Clip
The clipping feature leverages the TextTiling algorithm to segment long-form audio content into coherent clips using the transcript. This approach, first conceptualized by Marti A. Hearst in the 1990s, detects shifts in the topics of a piece of content by analyzing word usage and distribution patterns. Thanks to recent advances in NLP, Texttiling with BERT Embeddings provides significant improvements over Texttiling's original formulation and can be readily applied to SoA transcriptions using Whisper. The algorithm segments the text at the granularity of sentences with the entire process focusing on detecting topic shifts rather than topics themselves. This is particularly effective in identifying distinct sections within a narrative and, consequently, clips of varying lengths optimized for short and extended audio content segments.
Usage
The following returns the start and end time of the clips.
from clipsai import ClipFinder, Transcriber
transcriber = Transcriber()
transcription = transcriber.transcribe(audio_file_path="/abs/path/to/video.mp4")
clipfinder = ClipFinder()
clips = clipfinder.find_clips(transcription=transcription)
print("StartTime: ", clips[0].start_time)
print("EndTime: ", clips[0].end_time)
To trim the video using the returned clips
, run the following code.
media_editor = clipsai.MediaEditor()
# use this if the file contains audio stream only
media_file = clipsai.AudioFile("/abs/path/to/audio_only_file.mp4")
# use this if the file contains both audio and video stream
media_file = clipsai.AudioVideoFile("/abs/path/to/video.mp4")

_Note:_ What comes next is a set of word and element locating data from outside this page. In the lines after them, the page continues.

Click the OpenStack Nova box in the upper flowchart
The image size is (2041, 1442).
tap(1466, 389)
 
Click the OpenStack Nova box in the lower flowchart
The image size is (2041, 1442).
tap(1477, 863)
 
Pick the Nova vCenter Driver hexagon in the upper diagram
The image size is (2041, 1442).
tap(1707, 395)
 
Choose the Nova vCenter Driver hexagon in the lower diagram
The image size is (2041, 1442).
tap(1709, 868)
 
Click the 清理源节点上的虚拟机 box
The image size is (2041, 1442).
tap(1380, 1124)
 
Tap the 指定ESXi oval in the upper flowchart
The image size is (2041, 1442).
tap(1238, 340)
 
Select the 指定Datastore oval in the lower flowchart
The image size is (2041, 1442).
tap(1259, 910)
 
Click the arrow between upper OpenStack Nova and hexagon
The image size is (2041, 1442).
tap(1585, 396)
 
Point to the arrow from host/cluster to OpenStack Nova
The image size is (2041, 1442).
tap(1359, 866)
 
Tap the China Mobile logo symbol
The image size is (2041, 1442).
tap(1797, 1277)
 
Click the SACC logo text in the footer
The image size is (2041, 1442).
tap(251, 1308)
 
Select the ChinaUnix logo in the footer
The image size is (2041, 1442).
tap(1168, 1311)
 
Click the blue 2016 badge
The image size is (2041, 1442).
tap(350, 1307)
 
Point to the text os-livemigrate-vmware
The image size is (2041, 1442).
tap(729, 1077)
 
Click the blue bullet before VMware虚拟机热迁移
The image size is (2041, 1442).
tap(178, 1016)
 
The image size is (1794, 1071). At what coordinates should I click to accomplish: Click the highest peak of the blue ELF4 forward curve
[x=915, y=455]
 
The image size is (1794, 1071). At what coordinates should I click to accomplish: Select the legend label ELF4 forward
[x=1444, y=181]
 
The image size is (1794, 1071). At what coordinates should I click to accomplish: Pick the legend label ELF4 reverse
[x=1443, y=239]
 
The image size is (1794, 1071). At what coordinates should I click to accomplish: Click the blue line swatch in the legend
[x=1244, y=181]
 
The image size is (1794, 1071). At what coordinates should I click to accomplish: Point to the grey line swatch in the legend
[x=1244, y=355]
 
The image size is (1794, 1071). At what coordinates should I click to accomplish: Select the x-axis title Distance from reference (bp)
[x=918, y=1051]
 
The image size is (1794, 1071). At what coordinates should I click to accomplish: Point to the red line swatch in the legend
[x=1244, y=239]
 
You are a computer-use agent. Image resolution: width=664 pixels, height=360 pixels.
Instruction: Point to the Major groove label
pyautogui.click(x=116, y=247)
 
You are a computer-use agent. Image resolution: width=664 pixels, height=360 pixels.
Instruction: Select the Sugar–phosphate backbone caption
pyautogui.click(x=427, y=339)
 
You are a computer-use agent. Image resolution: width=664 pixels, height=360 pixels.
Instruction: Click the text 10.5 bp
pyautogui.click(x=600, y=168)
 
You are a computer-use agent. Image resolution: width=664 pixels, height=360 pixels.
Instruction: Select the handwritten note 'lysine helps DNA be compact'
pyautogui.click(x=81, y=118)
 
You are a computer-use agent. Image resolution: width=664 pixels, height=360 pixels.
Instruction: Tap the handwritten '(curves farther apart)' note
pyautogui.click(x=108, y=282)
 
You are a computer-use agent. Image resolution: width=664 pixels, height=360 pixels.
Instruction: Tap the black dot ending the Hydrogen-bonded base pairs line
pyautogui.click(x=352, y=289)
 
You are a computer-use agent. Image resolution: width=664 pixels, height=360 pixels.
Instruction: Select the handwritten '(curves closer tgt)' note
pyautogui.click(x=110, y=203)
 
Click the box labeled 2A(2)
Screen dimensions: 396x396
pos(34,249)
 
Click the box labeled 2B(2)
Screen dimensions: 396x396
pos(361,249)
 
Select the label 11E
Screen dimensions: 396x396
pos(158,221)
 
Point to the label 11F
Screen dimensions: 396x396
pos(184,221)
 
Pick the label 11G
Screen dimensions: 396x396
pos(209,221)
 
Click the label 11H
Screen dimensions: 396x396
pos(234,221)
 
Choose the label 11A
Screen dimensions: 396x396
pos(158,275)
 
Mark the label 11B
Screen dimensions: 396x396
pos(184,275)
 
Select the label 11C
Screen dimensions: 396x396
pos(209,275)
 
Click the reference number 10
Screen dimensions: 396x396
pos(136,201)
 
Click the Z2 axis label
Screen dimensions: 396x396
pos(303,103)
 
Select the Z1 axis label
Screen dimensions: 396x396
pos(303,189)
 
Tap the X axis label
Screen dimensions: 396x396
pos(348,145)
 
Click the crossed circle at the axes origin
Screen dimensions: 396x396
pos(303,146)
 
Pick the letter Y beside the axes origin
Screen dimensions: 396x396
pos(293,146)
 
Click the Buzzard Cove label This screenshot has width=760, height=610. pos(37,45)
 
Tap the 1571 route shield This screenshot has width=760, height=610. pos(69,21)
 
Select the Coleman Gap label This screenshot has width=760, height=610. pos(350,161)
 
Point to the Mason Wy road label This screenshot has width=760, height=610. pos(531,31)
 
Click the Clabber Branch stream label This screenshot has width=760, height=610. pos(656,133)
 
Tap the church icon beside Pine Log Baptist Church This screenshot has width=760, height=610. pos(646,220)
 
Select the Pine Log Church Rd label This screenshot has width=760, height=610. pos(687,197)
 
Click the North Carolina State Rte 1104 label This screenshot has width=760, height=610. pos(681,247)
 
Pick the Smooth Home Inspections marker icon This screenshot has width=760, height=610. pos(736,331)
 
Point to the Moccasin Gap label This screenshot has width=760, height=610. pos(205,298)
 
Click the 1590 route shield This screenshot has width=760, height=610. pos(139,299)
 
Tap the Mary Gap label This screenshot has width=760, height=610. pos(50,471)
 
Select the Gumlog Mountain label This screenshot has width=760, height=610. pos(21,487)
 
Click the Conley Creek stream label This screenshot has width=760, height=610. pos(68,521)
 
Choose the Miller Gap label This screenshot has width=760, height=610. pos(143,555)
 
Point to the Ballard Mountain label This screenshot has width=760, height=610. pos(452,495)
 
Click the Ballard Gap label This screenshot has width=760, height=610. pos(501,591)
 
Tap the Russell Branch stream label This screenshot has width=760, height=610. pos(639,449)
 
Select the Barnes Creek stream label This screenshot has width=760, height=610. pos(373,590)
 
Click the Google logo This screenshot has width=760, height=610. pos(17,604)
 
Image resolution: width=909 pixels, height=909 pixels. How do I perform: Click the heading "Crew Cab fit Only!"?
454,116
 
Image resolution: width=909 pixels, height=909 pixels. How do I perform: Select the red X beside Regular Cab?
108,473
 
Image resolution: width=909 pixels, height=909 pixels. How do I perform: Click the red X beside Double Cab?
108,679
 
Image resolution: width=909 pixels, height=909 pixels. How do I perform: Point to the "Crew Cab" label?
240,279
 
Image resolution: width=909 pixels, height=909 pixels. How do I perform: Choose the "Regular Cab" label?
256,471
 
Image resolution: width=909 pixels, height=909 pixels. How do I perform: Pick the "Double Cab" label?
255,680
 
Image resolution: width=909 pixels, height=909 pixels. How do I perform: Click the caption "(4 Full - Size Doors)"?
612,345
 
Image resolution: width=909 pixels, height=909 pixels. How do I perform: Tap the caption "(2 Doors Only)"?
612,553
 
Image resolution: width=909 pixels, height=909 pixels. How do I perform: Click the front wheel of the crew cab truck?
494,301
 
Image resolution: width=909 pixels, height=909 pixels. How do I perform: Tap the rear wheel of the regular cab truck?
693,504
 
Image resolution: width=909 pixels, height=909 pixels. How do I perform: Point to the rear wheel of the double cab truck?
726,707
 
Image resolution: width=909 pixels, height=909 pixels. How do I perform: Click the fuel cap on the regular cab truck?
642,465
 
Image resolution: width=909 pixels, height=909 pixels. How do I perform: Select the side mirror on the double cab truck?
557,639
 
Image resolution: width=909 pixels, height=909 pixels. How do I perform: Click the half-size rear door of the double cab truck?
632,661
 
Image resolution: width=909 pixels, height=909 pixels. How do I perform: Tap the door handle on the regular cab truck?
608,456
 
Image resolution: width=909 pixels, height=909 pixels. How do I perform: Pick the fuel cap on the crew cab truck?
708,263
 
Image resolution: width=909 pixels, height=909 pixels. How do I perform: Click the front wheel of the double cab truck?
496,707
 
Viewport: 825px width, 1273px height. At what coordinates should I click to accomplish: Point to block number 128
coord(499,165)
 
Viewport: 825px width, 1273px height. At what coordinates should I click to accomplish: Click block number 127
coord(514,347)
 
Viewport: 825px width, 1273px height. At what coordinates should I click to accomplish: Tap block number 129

clip = clips[0] # select the clip you'd like to trim
clip_media_file = media_editor.trim(
media_file=media_file,
start_time=clip.start_time,
end_time=clip.end_time,
trimmed_media_file_path="/abs/path/to/clip.mp4", # doesn't exist yet
)
ClipFinder Class
A class for finding engaging clips based on the input transcript.
Methods
- Name
find_clips
- Type
- -> list[Clip]
- Description
Finds clips in an audio file's transcription using the TextTiling Algorithm.
Required Parameters
- Name
- transcriptionTranscription
- Description
The transcription of an audio or video file to find clips from.
Clip Class
Represents a clip of a video or audio file.
Properties
- Name
start_time
- Type
- string
- Description
The start time of the clip in seconds.
- Name
end_time
- Type
- string
- Description
The end time of the clip in seconds.
- Name
start_char
- Type
- string
- Description
The start character in the transcription of the clip.
- Name
end_char
- Type
- string
- Description
The end character in the transcription of the clip.
Methods
- Name
copy
- Type
- -> Clip
- Description
Returns a copy of the Clip instance.
- Name
to_dict
- Type
- -> dict
- Description
Returns a dictionary representation of the clip.